Lembrei-me dos acontecimentos que fizeram o pai dela decidir levar Claire para a cidade. Era uma noite de férias de meio do ano, havia uma tempestade acontecendo e os ventos faziam os galhos das arvores ao redor do casarão tremerem. Não foi preciso nem o primeiro relâmpago para que ela começasse a soltar das suas indiretas cortantes.

Não lembro agora o que me deu, comecei a chama-la de medrosa, disse a ela que ela não teria coragem de ir ao celeiro àquela hora, muito menos ficar lá com a porta fechada, como eu havia feito na tempestade anterior.

Tudo bem que isso era uma mentira, mas ela não sabia disso. E estava tão petulante que eu queria arranjar um jeito de calar a boca dela e fazê-la admitir que precisava de mim.

Claire estava tentando parecer tão corajosa que aceitou sem pensar duas vezes.

Então eu a levei até o celeiro, mesmo estando com medo da tempestade. Fechei a porta enorme com nós dois lá dentro. O vento forte fazia alguns barulhos assustadores contra a parede do enorme deposito de tratores e ferramentas. Os relâmpagos iluminando as partes dentadas daquelas máquinas enormes eram aterrorizantes.

Ela não parou de falar um minuto sequer. Reclamando, me insultando com os todos os nomes que ela escutara nas brigas dos pais ou nas conversas entre o pai e os amigos dele que as vezes passavam algum período por lá.

Depois do que pareceu uma eternidade, disse a Betsy que iria procurar alguns cobertores para nós... E acabei saindo do celeiro por uma janela baixa que não tinha vidraça, na parte afastada de onde ela estava me esperando.

Ela chorou e gritou tanto que fiquei com pena e chamei meu pai para ajudar. Eu disse que havia escutado a voz de Claire lá dentro. Eu estaria mais do que encrencado se dissesse que ela estava lá por minha causa. E o Sr. Mills não iria poupar meus pais. Ele nunca poupava nada quando se tratava de sua princesinha.

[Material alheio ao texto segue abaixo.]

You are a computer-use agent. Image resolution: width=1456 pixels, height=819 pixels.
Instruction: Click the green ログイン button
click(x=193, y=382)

Quando meu pai conseguiu abrir a porta do celeiro, Betsy estava sentada, encostada no mesmo lugar em que eu a deixara, abraçando seus joelhos e de cabeça baixa. Dava para ouvir que ela ainda chorava.

O pai dela ficara uma fera quando descobriu o que acontecera com Claire. Foi difícil manter a cabeça erguida e fingir que eu não era o responsável por aquilo. Ainda mais com Betsy olhando diretamente para mim com os olhos assustados e cheios de lágrimas.

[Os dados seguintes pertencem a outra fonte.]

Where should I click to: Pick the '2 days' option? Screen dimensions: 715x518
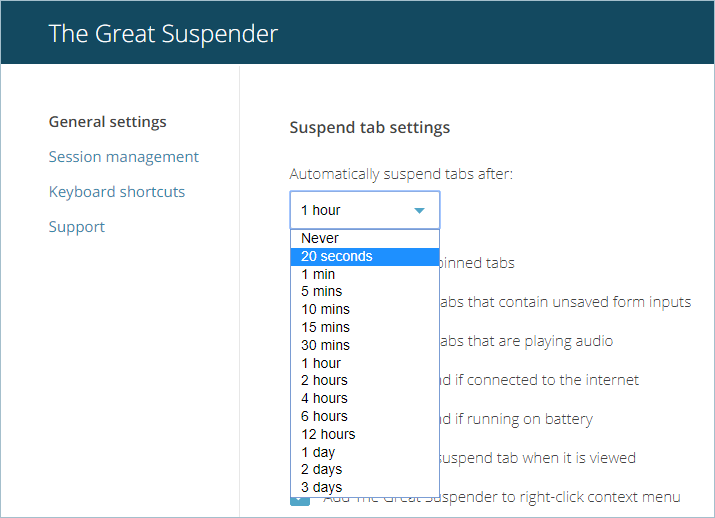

Mas quando o Sr. Mills perguntou a ela de onde ela tirara a ideia de se esconder no celeiro, ela disse que queria provar para si mesma que não era uma medrosa. E que sentia muito por ter magoado o pai. Foi a primeira vez que eu via Betsy mentindo para o pai dela.

Na semana seguinte o Sr. Mills levou Betsy para a cidade grande. Ela voltou por alguns anos durante as férias, não ficava mais que um mês e voltava para a capital com os pais. O um mês virou duas semanas, depois apenas uma, até que, por fim, ela não voltou mais.

Então me dei conta do que estava acontecendo com Betsy: Ela estava assustada. Muito assustada. E eu a tinha deixado sozinha. De novo.

No mesmo instante recebi uma mensagem. Era de Betsy.

“Eu preciso de ajuda. A bolsa estourou.”